At a conference in 2006, Assistant Professor Nelson got talking shop with Monash University’s Professor Whisstock, an Australian Research Council (ARC) Federation Fellow.

PlyC was soon on its way to the Monash laboratory of Professor Whisstock, who presented the structural puzzle to a postdoctoral researcher in his group, Dr McGowan, now an ARC Future Fellow.

Protein crystallography relies on a combination of X-ray technologies, computing power and the delicate art of encouraging the protein to form minute crystals.

“It starts in liquid form and you coax it to grow a crystal,” Dr McGowan says. “You want the crystal to fall out of the solution and become solid matter, but rather than lots of crystals, you need just one.”

To get the best crystal, crystallographers will try thousands of different chemical cocktails. Monash now has an advanced crystallisation facility – the Grollo Ruzzene Foundation Centre for Protein Structure – which uses robots to automate the crystallisation process. But back in 2006, Dr McGowan worked by hand.

The crystals are taken to a synchrotron, where X-ray beams are fired at each individual crystal. The diffracted X-ray patterns are processed by a computer to calculate the structure of the protein, which is then presented as an image.

Dr McGowan says the lower ring of PlyC practically imaged itself. “It was my first crystal structure and the data was of such high quality that we were able to use an automated process to determine the structure.” After a few days of number crunching, the Monash team was presented with a high-resolution saucer shape with a hole in the middle.

Secret in a shard

Growing a crystal that contained PlyC in its entirety turned out to be challenging, and at times seemed impossible. “I set up and tested more than 1500 crystals over two or three years,” says Dr McGowan, who thinks it was stubbornness, rather than patience, that carried her through the struggle with PlyC (a time during which she and Assistant Professor Nelson took over their own laboratories at Monash and the University of Maryland respectively).

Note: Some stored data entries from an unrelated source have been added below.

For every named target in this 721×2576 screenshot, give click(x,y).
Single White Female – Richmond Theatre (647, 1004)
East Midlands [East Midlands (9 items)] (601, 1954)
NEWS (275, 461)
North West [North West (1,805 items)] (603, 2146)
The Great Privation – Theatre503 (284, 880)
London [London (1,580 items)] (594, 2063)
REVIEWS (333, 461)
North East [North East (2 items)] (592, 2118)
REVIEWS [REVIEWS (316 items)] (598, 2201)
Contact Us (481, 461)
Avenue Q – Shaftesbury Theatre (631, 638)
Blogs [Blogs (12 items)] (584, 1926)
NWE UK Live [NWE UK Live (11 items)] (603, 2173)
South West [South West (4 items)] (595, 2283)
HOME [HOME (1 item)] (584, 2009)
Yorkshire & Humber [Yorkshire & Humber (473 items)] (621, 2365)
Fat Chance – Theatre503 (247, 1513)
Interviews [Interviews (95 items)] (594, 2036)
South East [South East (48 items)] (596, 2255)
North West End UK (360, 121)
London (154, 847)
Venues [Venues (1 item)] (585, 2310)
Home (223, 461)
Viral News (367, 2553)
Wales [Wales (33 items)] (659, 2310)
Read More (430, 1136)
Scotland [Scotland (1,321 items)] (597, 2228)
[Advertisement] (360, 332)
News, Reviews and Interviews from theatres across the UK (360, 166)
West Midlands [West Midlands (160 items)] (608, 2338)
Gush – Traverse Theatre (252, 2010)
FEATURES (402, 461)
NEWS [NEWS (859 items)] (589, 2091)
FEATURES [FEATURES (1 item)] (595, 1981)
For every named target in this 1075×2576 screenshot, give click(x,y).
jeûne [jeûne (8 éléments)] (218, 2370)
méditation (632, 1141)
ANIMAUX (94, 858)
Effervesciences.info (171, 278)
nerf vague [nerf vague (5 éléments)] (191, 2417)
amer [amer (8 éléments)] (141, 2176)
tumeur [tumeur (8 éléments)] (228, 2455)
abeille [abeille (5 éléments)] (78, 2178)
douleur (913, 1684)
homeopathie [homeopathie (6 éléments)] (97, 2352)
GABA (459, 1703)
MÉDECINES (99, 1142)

“The crystals were stacked together and you can’t use them like that. The only way we ever got this particular data set was when a bit fell off and broke, and I picked it up. That was the only thing that ever diffracted to a resolution we could use.”

The data from this shard yielded nothing for a long time. It was only a last-ditch attempt in 2010 with a new computer program that provided Dr McGowan with the faint ghost of a helix, which, along with flat sheets, is one of the characteristic structures of a protein.

From this very fuzzy data set, Dr McGowan pieced together a 3-D jigsaw puzzle over the next 18 months, looking for “a corner to start from”. Working with multiple computer programs she built in somewhere close to 10,000 atoms manually, creating more helices and sheets. Every step of the way, the computer would verify whether what she was building worked from a mathematical perspective. If not, she would dismantle and start again.

Associate Professor Buckle, a National Health and Medical Research Council of Australia Senior Research Fellow, ultimately came in to help Dr McGowan connect these shapes, applying experience in chemistry and protein structure.

“We faced two difficult challenges. First, we had to piece together hundreds of small protein chain ‘fragments’ in a meaningful way – that is, to build something that looked like a protein,” Associate Professor Buckle says.

“Second, we had to assign the correct amino acids – the 20 protein building blocks – to the correct places. In reality you solve both problems simultaneously – reconnecting and re-sequencing, gradually improving the model as you go.”

This time-consuming and intense effort finally succeeded and the secret of the crystal shard was revealed: the business end of the molecule was a double-assault weapon.

Just why PlyC was so difficult to crystallise may be answered by an idea from Dr McGowan and Associate Professor Buckle – that the warheads change configuration before they start to chew the cell wall. The Monash researchers hope to build on the research to capture this unfolding process using computer simulation technology, providing a movie of the bacteriophage doing its dirty work.

But for the meantime, the photograph is enough.